Lore
Rękawice rozmarzonego świtu
„Gdyż moją matką jest światło gwiazd, a mrok – moim ojcem” – królowa Mara Sov
Podróżuje przez Sferę Wstąpienia.
Wyprawa przez morze wrzasków grozi zatarciem ostrości umysłu bardziej niż jakakolwiek inna próba. W świecie tronowym Oryksa miała poczucie tożsamości. Skarb. Łup wojenny. Pokonana królowa. Odrażająca i obca i Nie Ja, ale może wykorzystać te wykrzywienia jako drogowskazy, by odnaleźć drogę do samej siebie.

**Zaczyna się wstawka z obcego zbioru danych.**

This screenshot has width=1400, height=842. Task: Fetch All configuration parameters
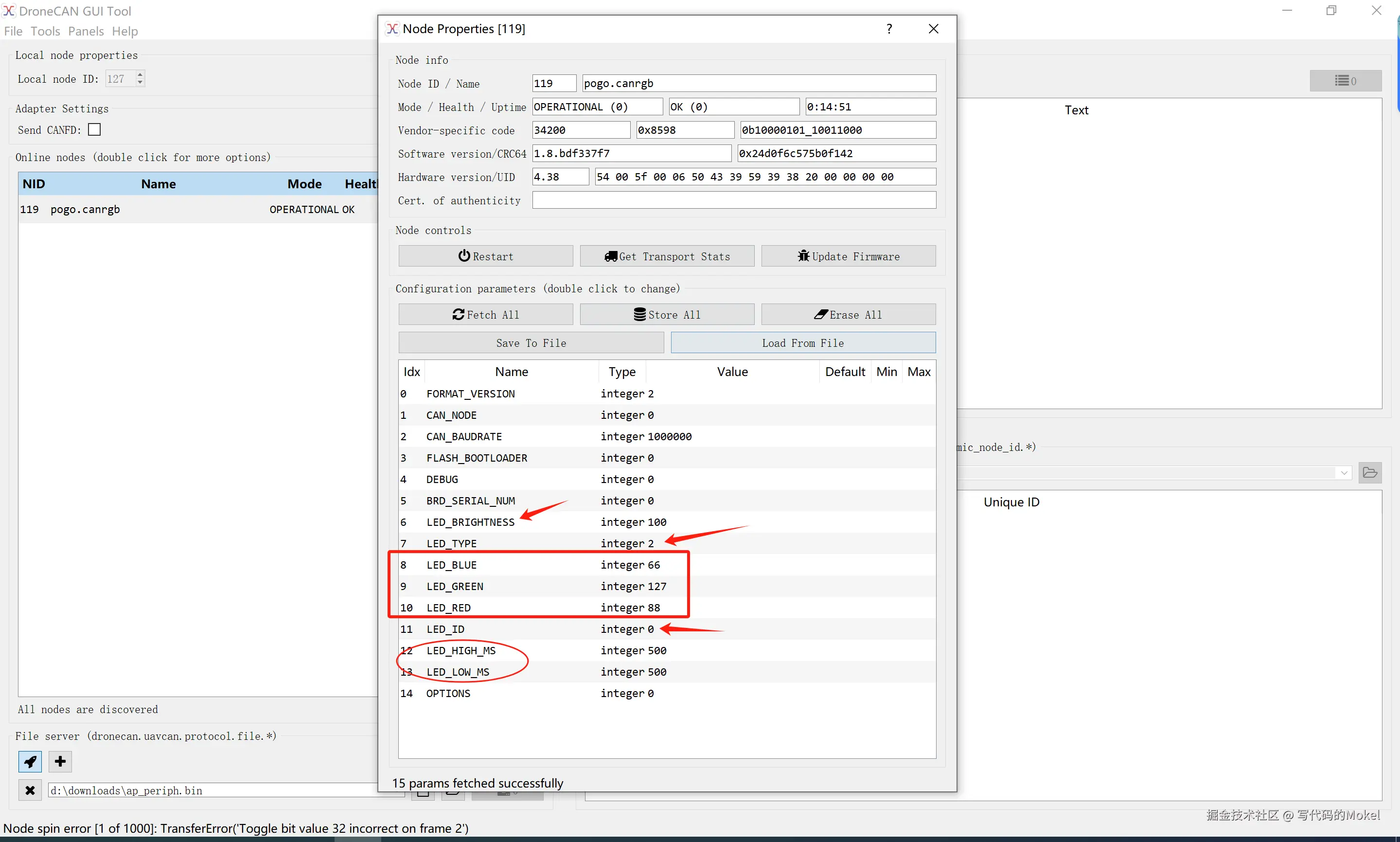click(485, 315)
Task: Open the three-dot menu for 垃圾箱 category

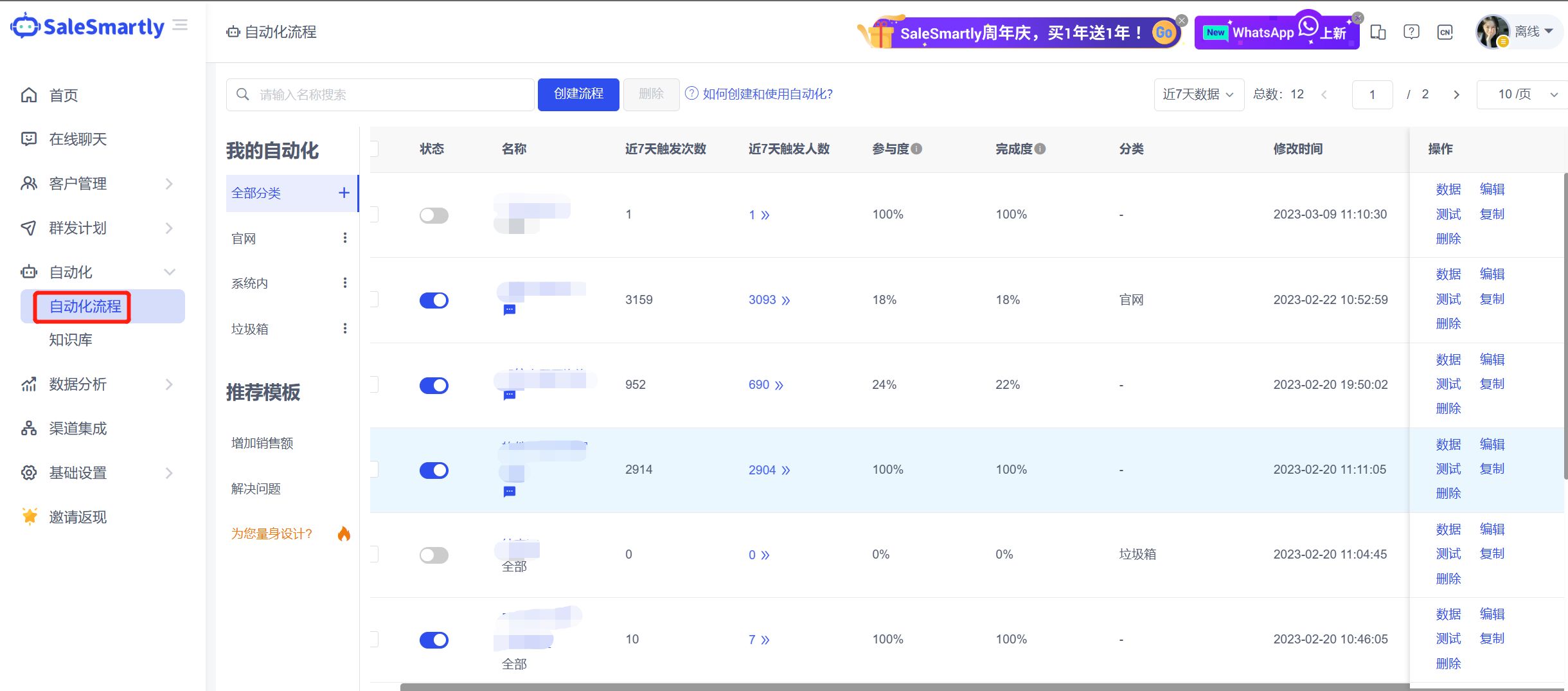Action: point(345,328)
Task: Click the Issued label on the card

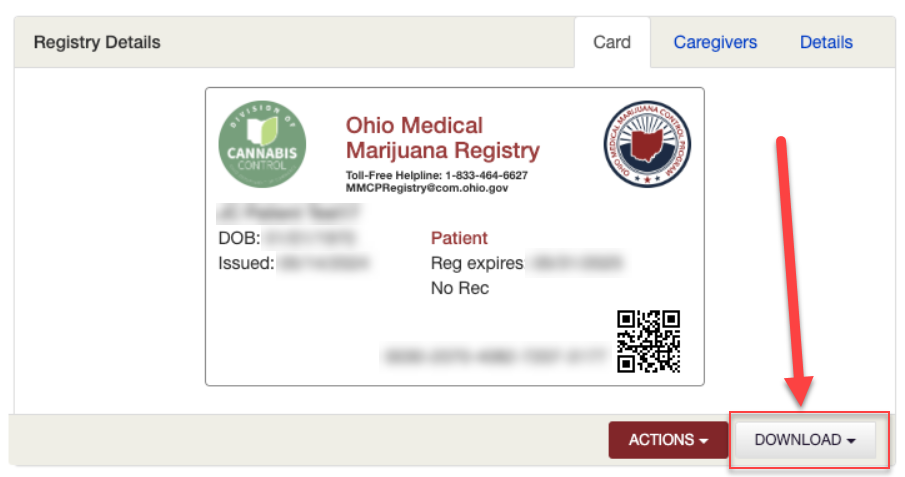Action: pyautogui.click(x=246, y=263)
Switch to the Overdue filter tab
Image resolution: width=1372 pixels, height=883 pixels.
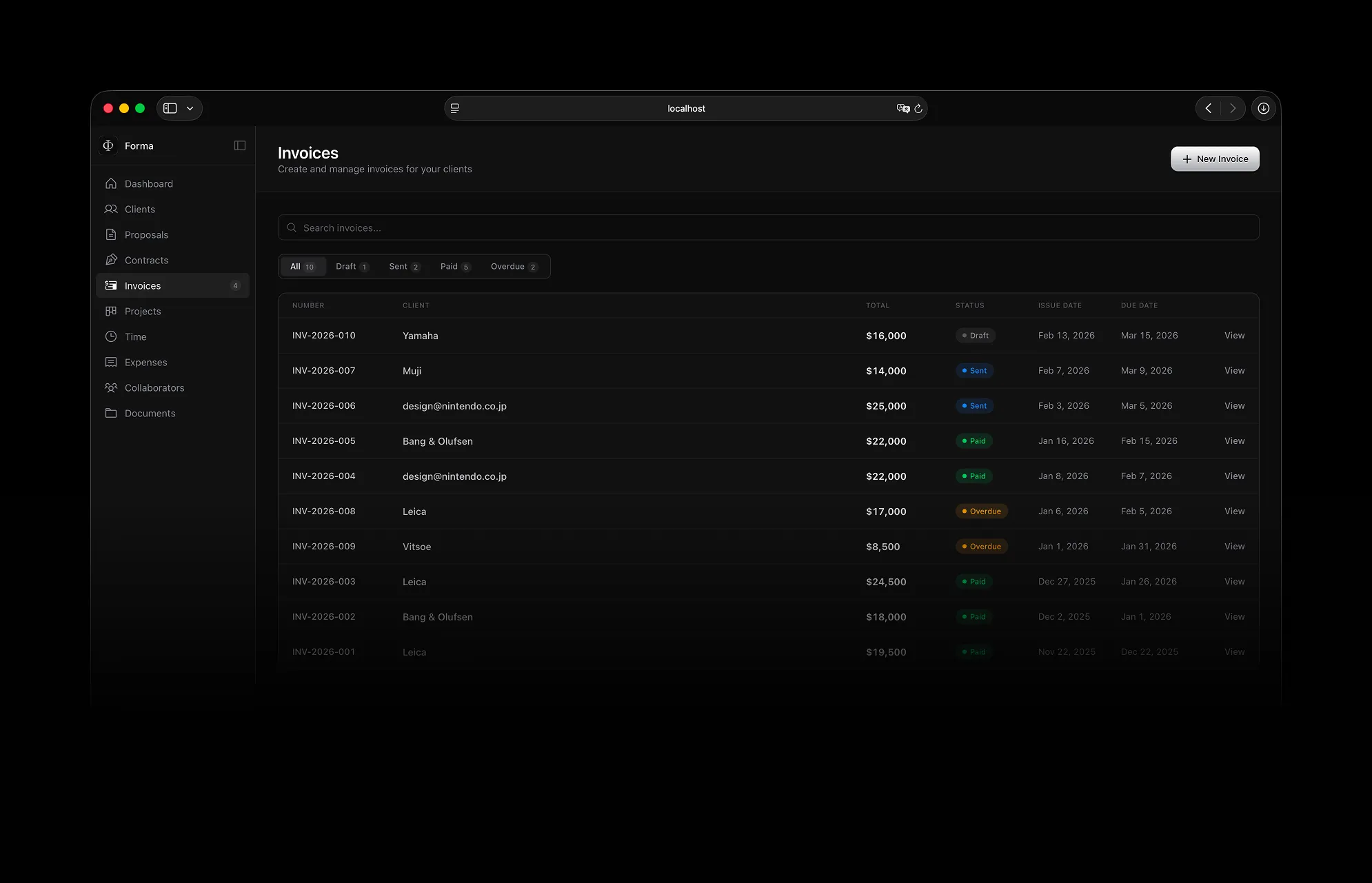tap(513, 267)
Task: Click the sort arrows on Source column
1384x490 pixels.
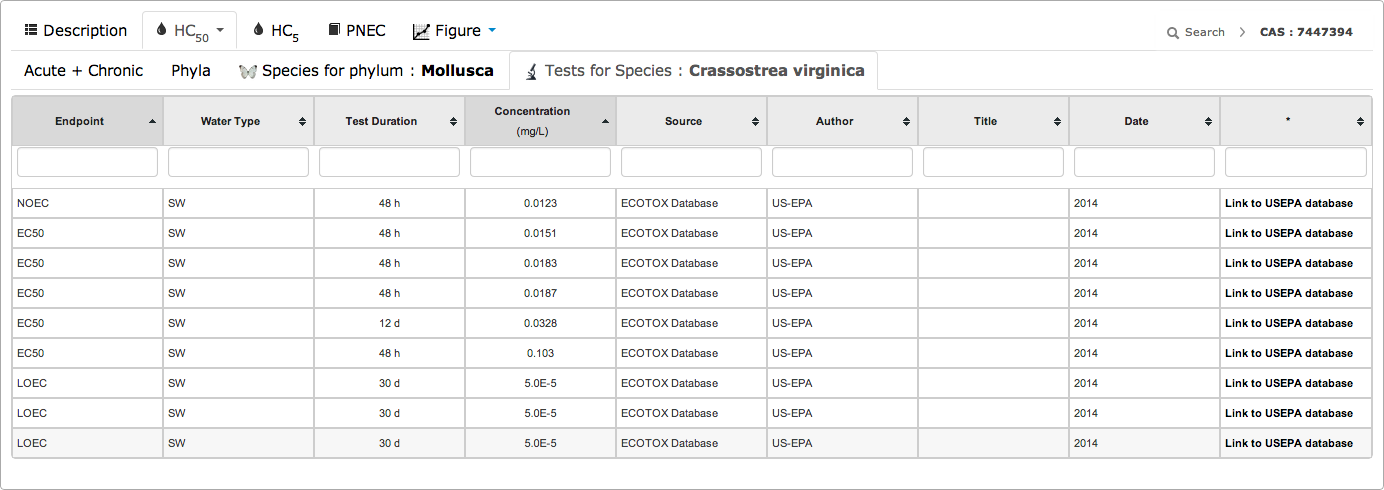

Tu, w pustce między światami tronowymi, nie ma nic poza tym, co jest w stanie unieść.
Ciężar robi się coraz większy, ale nie jest sama.
Próbuje do niej przemówić z pozycji wywyższonej pogardy. W ten sposób zaprasza ją do swej topografii.
Wychodzi z wycia i znajduje oparcie w sferze mieczy i obłędu i zżerającej ciekawości.
– Kim jesteś?
Pytanie przywołuje prawie zapomnianą odpowiedź z głębi szybko materializującego się kształtu.
– JESTEM MARA SOV. ŚWIATŁO GWIAZD BYŁO MOJĄ MATKĄ, A MYM OJCEM BYŁ MROK.
Co kiedyś nazywało się Tolandem ucieka przed jej ciemnością/światłem/cieniem/majestatem. A ona odpoczywa na tej resztce świata, nim ponownie rusza w podróż przez Wycie.